Erdrutsche auf Pluto entdeckt
In einer aktuellen Studie, die im Fachjournal Icarus veröffentlicht wurde, berichten Forschende über die erste Nachweisführung von Massenbewegungen auf der eisigen Oberfläche des Zwergplaneten Pluto. Die Analyse basiert auf Bildmaterial, das während des Vorbeiflugs der Raumsonde New Horizons aufgenommen wurde.
Die Auswertung zeigte insgesamt sechs größere Erdrutschvorgänge, die sich jeweils innerhalb von drei unterschiedlichen Einschlagkratern befinden.

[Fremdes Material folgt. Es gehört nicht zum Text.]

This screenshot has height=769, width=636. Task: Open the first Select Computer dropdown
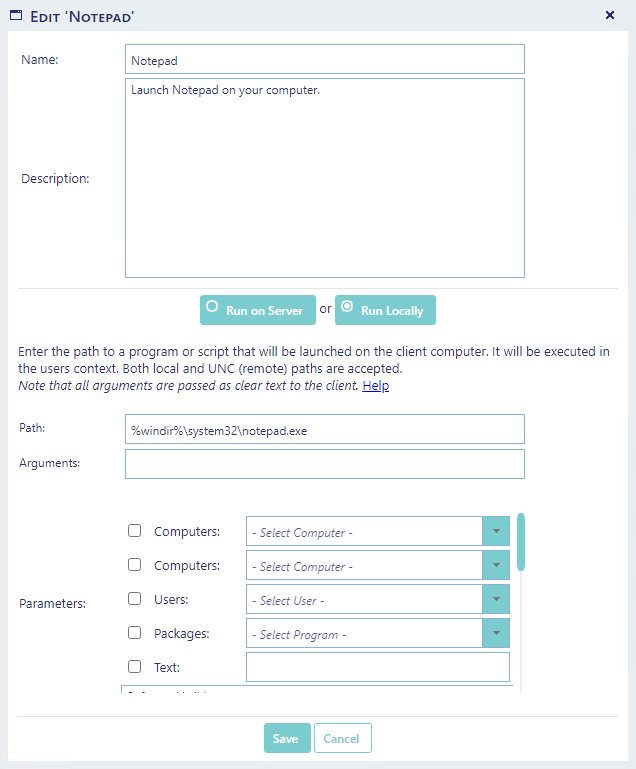click(x=496, y=532)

Dabei handelt es sich um auffällige Strukturen, die durch das Abrutschen von Material entlang von Hangflächen entstanden sein könnten.
Die Forscher betonen, dass die entdeckten Formen charakteristische Merkmale aufweisen, die typisch für gravitative Hangrutschen sind, etwa klare Ablagerungszonen und deutlich erkennbare Startbereiche. Die Größe der einzelnen Ereignisse deutet auf erhebliche Mengen an bewegtem Material hin.
Die Ergebnisse tragen dazu bei, das geologische Verständnis von Pluto zu erweitern und zeigen, dass auch bei extrem niedrigen Temperaturen und dünner Atmosphäre dynamische Prozesse oberflächliche Veränderungen hervorrufen können. Weitere Untersuchungen könnten Aufschluss darüber geben, welche Mechanismen die Hangstabilität auf eisigen Welten beeinflussen.